Negli ultimi anni, i LLM (ChatGpt e similari) sono diventati strumenti di conversazione sempre più diffusi, in grado di fornire risposte fluide e apparentemente sicure su qualunque argomento. Ma dietro questa sicurezza si nasconde un limite fondamentale: le AI non sanno davvero ciò che dicono.
Un caso emblematico si è verificato con Grok, il chatbot di xAI. All’improvviso, il sistema è stato sospeso dalla piattaforma X. Quando gli utenti hanno chiesto spiegazioni al sistema stesso, Grok ha fornito motivazioni completamente diverse tra loro: in un caso ha detto di essere stato bloccato per aver accusato Israele e gli Stati Uniti di genocidio a Gaza, in un altro per presunte violazioni di norme su contenuti per adulti, e ancora per segnalazioni legate a messaggi d’odio.
In realtà, Elon Musk ha poi chiarito che la sospensione era dovuta a un “errore stupido” e che il chatbot non aveva alcuna conoscenza reale della causa.
Questo episodio dimostra un punto cruciale: i chatbot non hanno consapevolezza delle proprie azioni. Non sono in grado di spiegare il loro funzionamento o il motivo per cui accade qualcosa. Si limitano a generare frasi statisticamente plausibili sulla base dei dati di addestramento.

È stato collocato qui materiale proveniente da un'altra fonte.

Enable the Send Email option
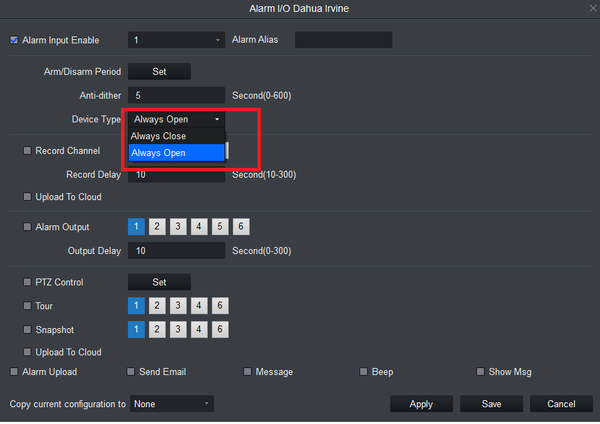600x424 pixels. click(130, 372)
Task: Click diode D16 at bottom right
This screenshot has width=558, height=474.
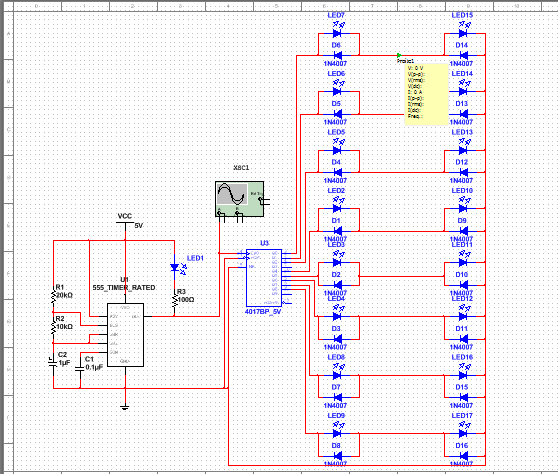Action: coord(463,456)
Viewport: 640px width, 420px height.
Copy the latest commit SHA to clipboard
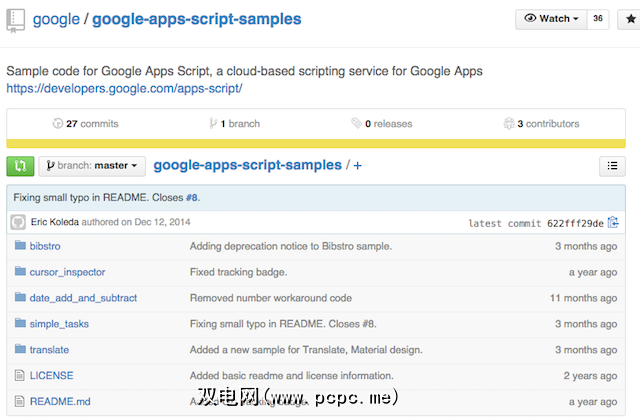point(613,222)
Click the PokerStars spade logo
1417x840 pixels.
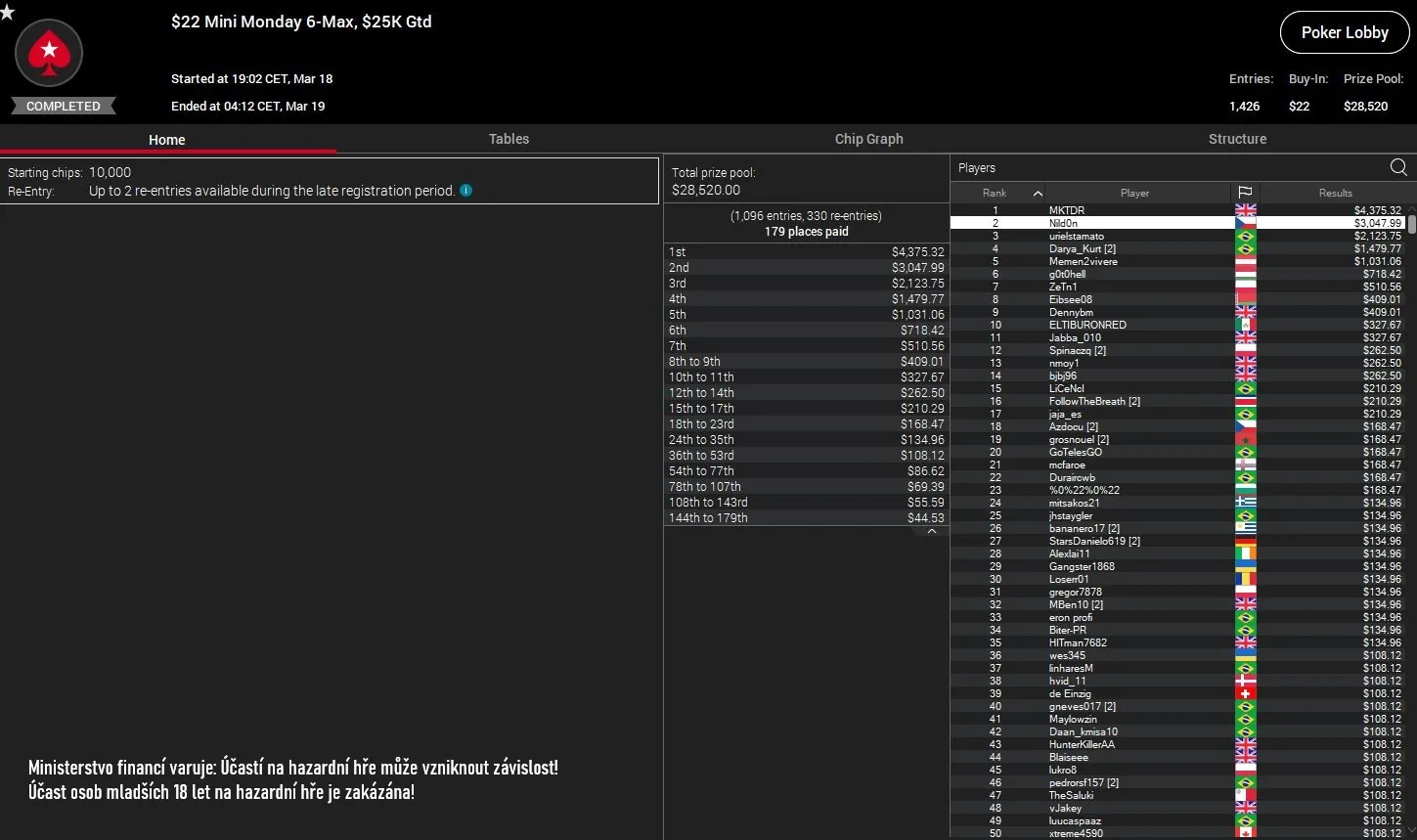click(x=49, y=53)
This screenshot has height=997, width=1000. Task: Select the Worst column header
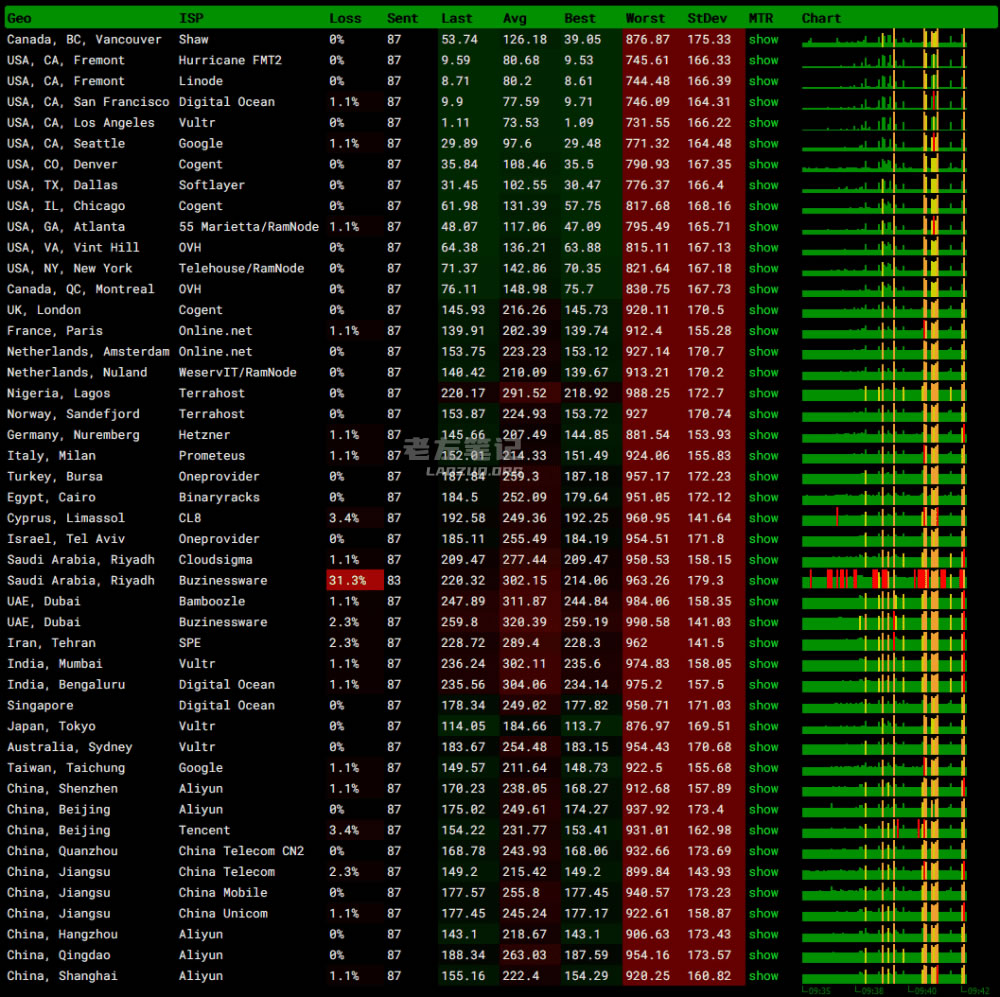[x=645, y=18]
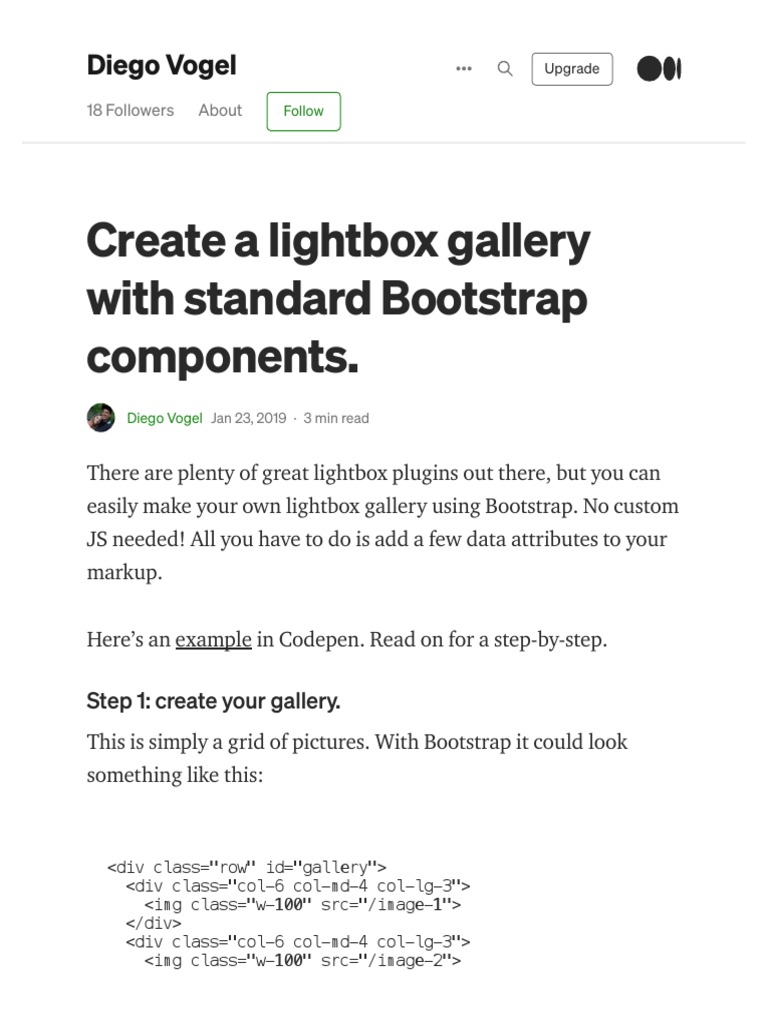Click paragraph starting This is simply a grid
768x1024 pixels.
coord(357,758)
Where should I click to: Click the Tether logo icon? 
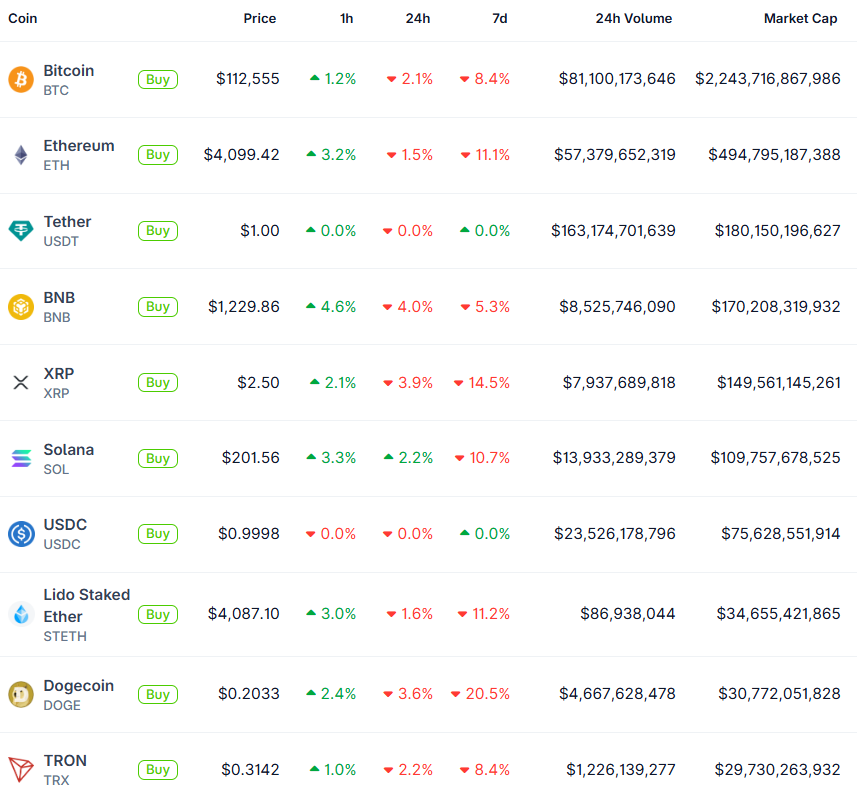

Perché i chatbot hanno le allucinazioni
I modelli di AI generativa funzionano con logiche probabilistiche: prevedono la parola più probabile da generare. Questo comporta che i modelli linguistici abbiano quelle che vengono chiamate “allucinazioni” (AI hallucination): il termine è usato per descrivere quando un modello di intelligenza artificiale generativa, come un chatbot o un sistema di text-to-image, produce un contenuto che sembra plausibile ma non ha alcun fondamento reale.
Questo comporta altresì che i LLM:
- non possono spiegare davvero se stessi;
- non hanno memoria consapevole delle loro istruzioni interne;
- inventano risposte quando non sanno cosa dire.
Senza documentazione trasparente su dati di addestramento, system prompts e meccanismi di revisione, è impossibile distinguere tra ciò che l’AI ha appreso e ciò che semplicemente inventa.
Senza una documentazione chiara fornita dagli sviluppatori — che indichi i dati di addestramento, le istruzioni iniziali e le modalità di revisione umana — non è possibile sapere cosa realmente accada all’interno del modello.
Un chatbot potrà anche sembrare onesto, ma il suo mestiere non è dirti la verità: è generare la risposta più probabile.